◆ **Passage**
====

You became a father later in life. Do you think having kids later helped tenderize you or keep you tender?
I didn’t want kids, number one. I almost didn’t marry my wife because of our battle over that. In fact, we broke up temporarily for a month or so. I thought, How could she like the idea of something more than she loved me? She wasn’t going to marry me unless I agreed to this, and I thought that was crocodilian. I loved her, so I gave in. I said OK and did it.
But I gave up writing because I wanted to be a good father. I just quit. I knew I couldn’t do both. When I write, it’s 19-hour days. If I’m not writing, I’m worried about it or thinking about it, and I just knew I couldn’t be a good dad, so I quit. And those 18 years were the best of my life. I loved something more than myself and more than my books—the lives of these two kids—and it was not a hard thing to do. Writing had always been—still is—torture for me. It’s sentence by sentence, clause by clause, word by word, and it’s frustrating. There are moments of exhilaration, and finally a sentence seems OK, but it’s torture and slow. So having Timmy and Tad—my two kids—was amazing. I was so incompetent as a father, and it’s amazing that they’re still alive. It’s almost impossible to believe they survived me, but they did.

====

Dataset entries
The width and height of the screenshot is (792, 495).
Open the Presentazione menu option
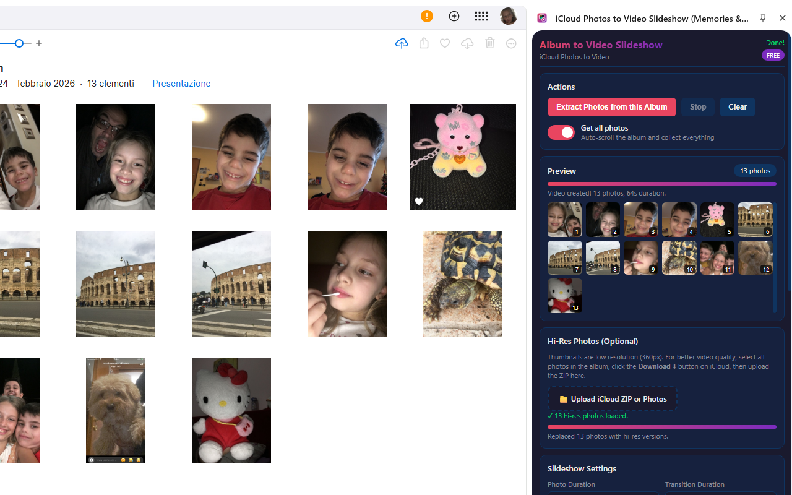181,83
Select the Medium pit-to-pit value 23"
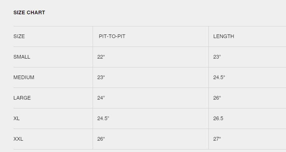The height and width of the screenshot is (152, 286). [x=101, y=77]
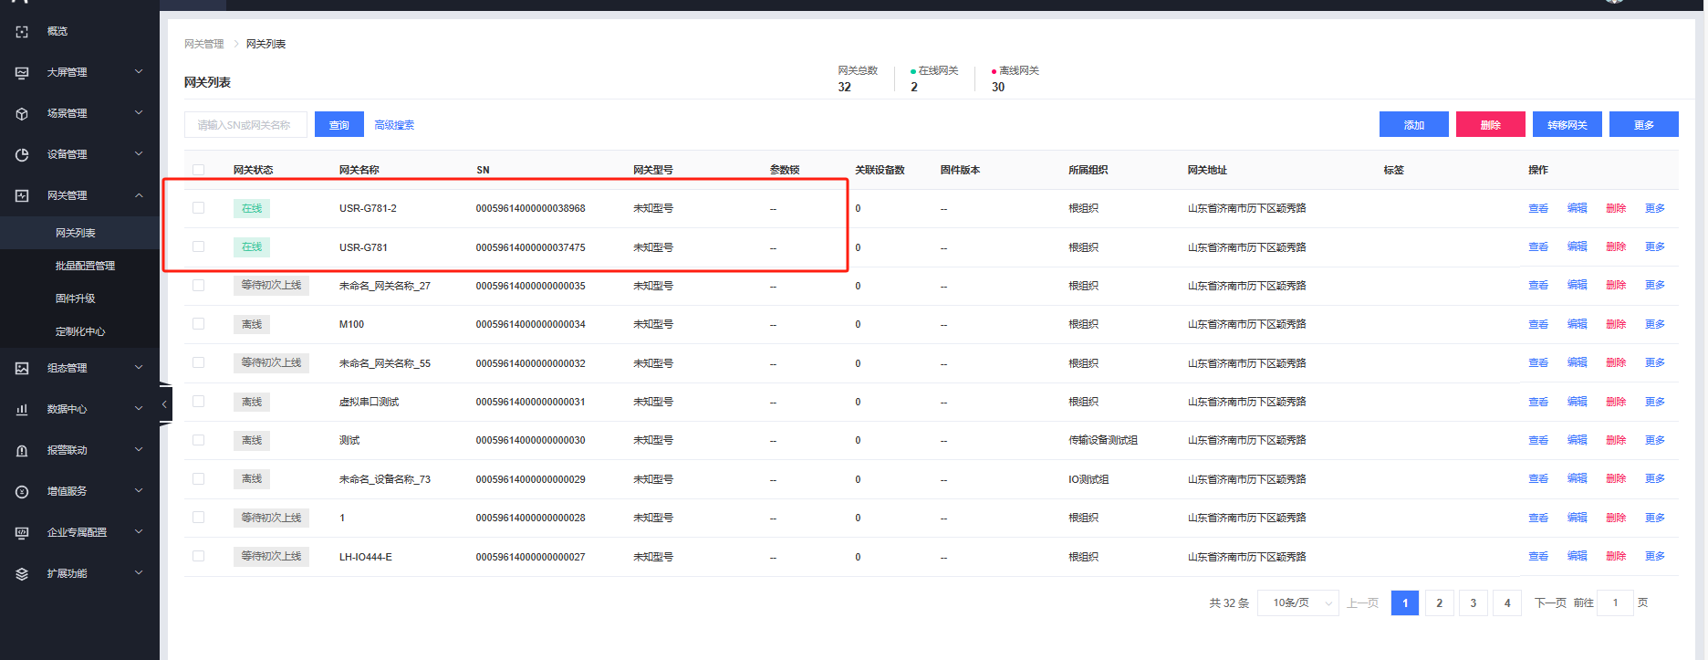Open 批量配置管理 submenu item
The image size is (1708, 660).
85,266
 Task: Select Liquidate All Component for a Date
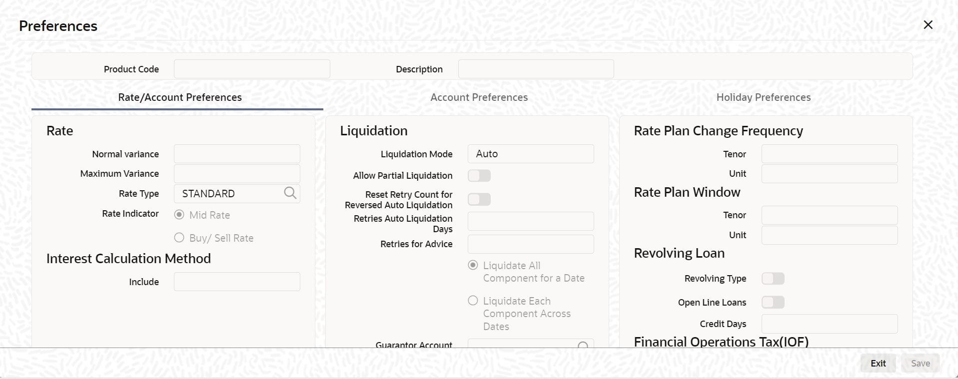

====

◆ **What you have to do**
Reproduce, word for word, the entire interview passage above about becoming a father and giving up writing.

◆ **Written answer**
You became a father later in life. Do you think having kids later helped tenderize you or keep you tender?
I didn’t want kids, number one. I almost didn’t marry my wife because of our battle over that. In fact, we broke up temporarily for a month or so. I thought, How could she like the idea of something more than she loved me? She wasn’t going to marry me unless I agreed to this, and I thought that was crocodilian. I loved her, so I gave in. I said OK and did it.
But I gave up writing because I wanted to be a good father. I just quit. I knew I couldn’t do both. When I write, it’s 19-hour days. If I’m not writing, I’m worried about it or thinking about it, and I just knew I couldn’t be a good dad, so I quit. And those 18 years were the best of my life. I loved something more than myself and more than my books—the lives of these two kids—and it was not a hard thing to do. Writing had always been—still is—torture for me. It’s sentence by sentence, clause by clause, word by word, and it’s frustrating. There are moments of exhilaration, and finally a sentence seems OK, but it’s torture and slow. So having Timmy and Tad—my two kids—was amazing. I was so incompetent as a father, and it’s amazing that they’re still alive. It’s almost impossible to believe they survived me, but they did.